Well, there is validity in your comment. But the area is somewhat unique as we (apparently) haven’t another example of a basin-wide event as the Miocene-age “Messinian Salinity Crisis” that caused significant desiccation of most (or all) of the Mediterranean for 600,000 years. (That qualifies as a major change in climate, caused by Plate Tectonics”.)

https://www.atmos.umd.edu/~dankd/MessinianWeb/_private/MSCModel.htm

After Table 1, there is a good description of the “Mid-Latitude High-Pressure Zone” and its effects on the region.

Reply to  ontherocks
October 19, 2019 1:17 pm

The Zanclean Flood, which refilled the Mediterranean, must have been pretty wild.

Reply to  BillP
October 19, 2019 1:06 pm

Yep. Everywhere it’s worse than we thought.
comment image

MarkH
Reply to  BillP
October 19, 2019 1:41 pm

I would imagine it’s warming at twice the global average, just like everywhere else.

J Mac
October 19, 2019 3:41 pm

Coral survival strategy? How about “Leave ’em the hell alone!” They’ll figure it out, like they’ve been doing for the last 500,000,000 years or so!

Robert B
October 19, 2019 3:58 pm

You have to wonder why they evolved this way if hratwaves in the Mediterranean were unprecedented.

October 19, 2019 4:19 pm

If Corals grow well in the Red Sea, them its not water temperature e, bunt the different creatures who use the basic coral to build on.

If Global warming is a problem in one place, then it should affect all Coral.

Has any transplanting taken place, some from the Red Sea being placed on reefs elsewhere ?

MJE VK5ELL

tty
Reply to  Michael
October 20, 2019 12:37 pm

This is a COLD WATER coral. Hermatypic (reef-building) corals became extinct in the Mediterranean during glaciations and haven’t been able to recolonize.

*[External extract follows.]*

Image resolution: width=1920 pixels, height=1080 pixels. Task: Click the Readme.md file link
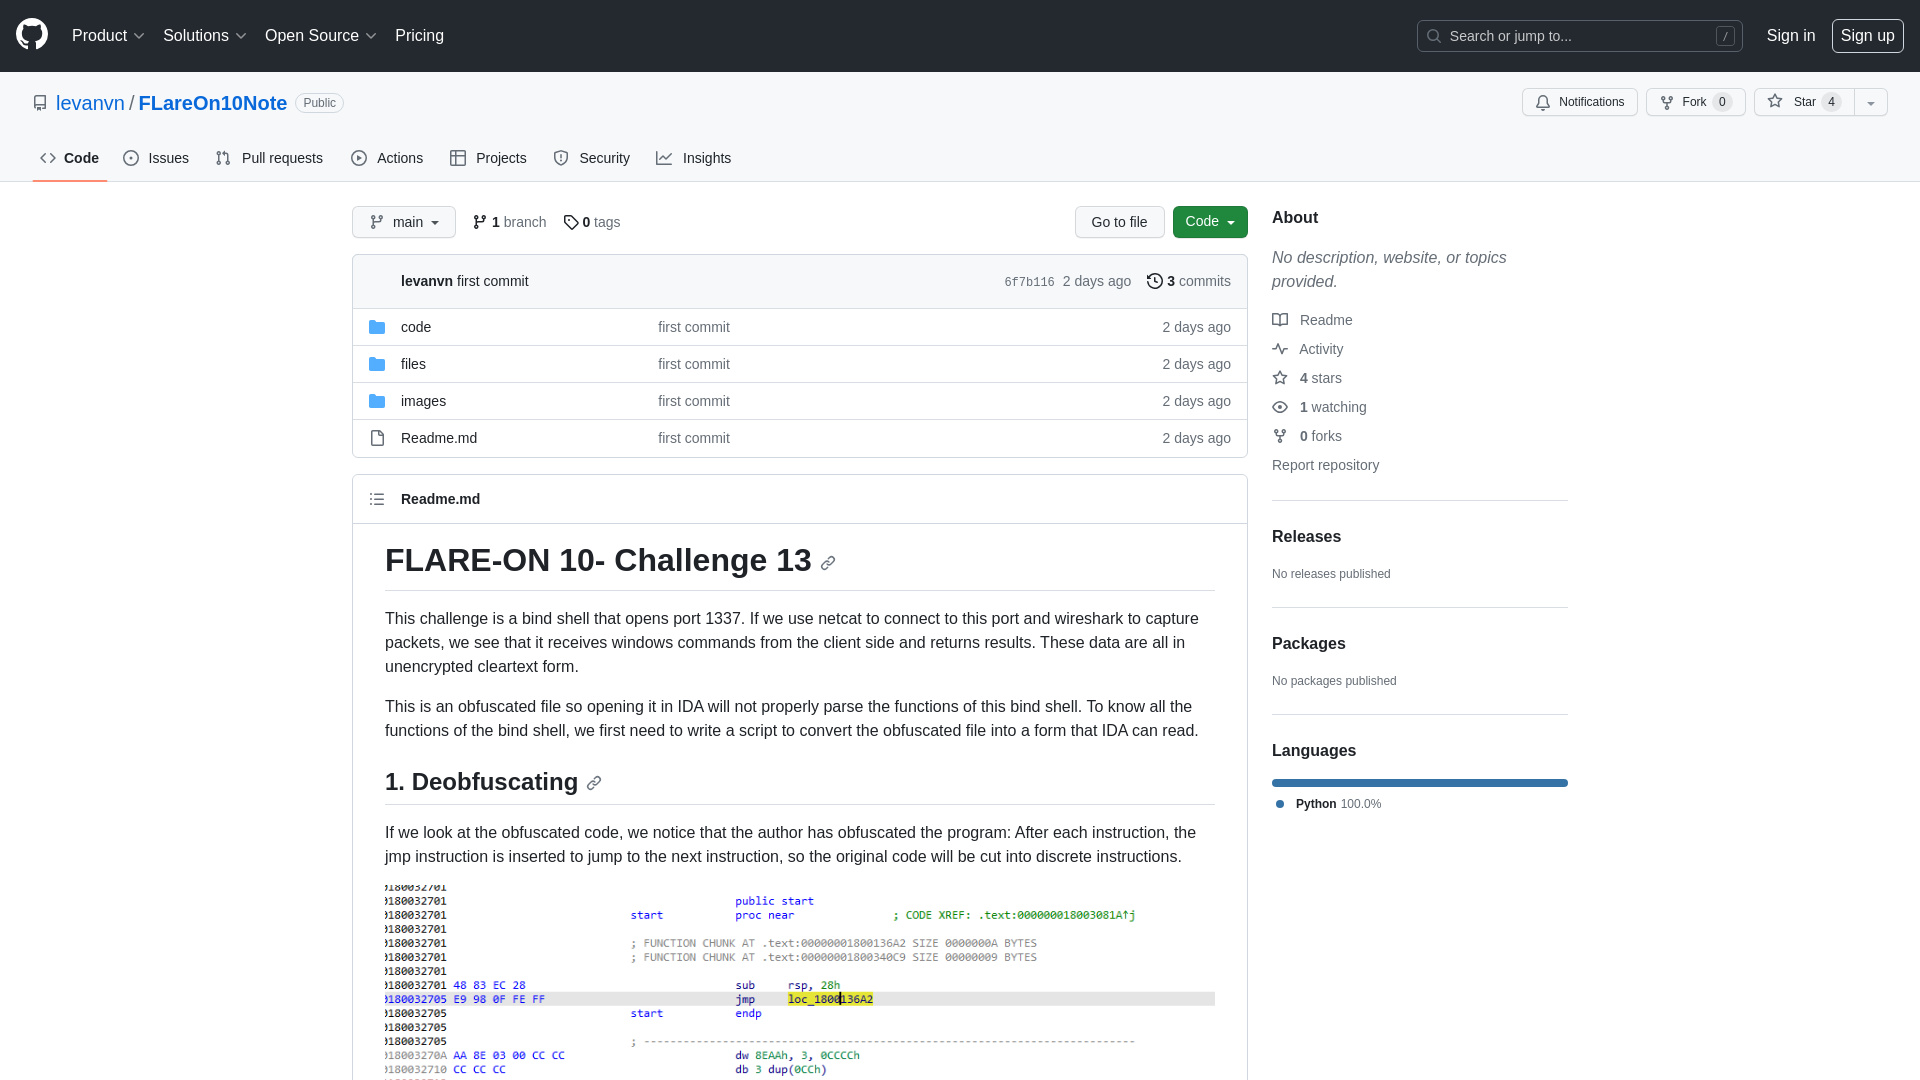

Introducing Red Sea corals wiuld probably work in the Eastern Mediterranean, the Western Mediterranean is almost certainly too cold.

wayne job
October 20, 2019 12:15 am

In Oz we have the climate worriers that tell us the great barrier reef is doomed, this reef is about 1000km long.
Out further a reef in deeper water was found much to the surprise of the worriers. Bleaching has occurred in parts because of odd tides that left bits exposed.

These are recovering fast, what these worriers fail to realise is that the oceans have gone up and down in the past and a lot of the beaches are made of old coral!!

tty
October 20, 2019 5:49 am

With regards to corals this is about as factually incorrect as it can be.

Most of the Mediterranean is too cold for hermatypic (reef-building) corals. The southeastern part is warm enough, but hermatypic corals there became extinct during the Pleistocene glaciations. It has not been recolonized because coral larvae can’t survive the long transit through Gibraltar sound and the cold upwelling areas off Morocco.

Since the Suez canal was built a lot of “lessepsian colonizers” have reached the eastern Mediterranean from the Red Sea by way of the canal, but hermatypic corals and coral larvae seem unable to do it, probably both because the shallow water in the canal is too cold in winter (15 C) and there is also too much turbidity due to the heavy traffic.

Incidentally most of those colonizers are really “re-colonizers” that lived in the Mediterranean before the Pleistocene Ice Ages.

Philo
October 20, 2019 9:40 am

Ring Rang Rung
He rings the bell, He rang the bell, He has rung the bell
past tense- He had rung the bell.

Either the spell checker is faulty, or well-educated professors and editors don’t know how to proof read.

Just as in climate models, little mistakes can build urp imto unreduble txtx.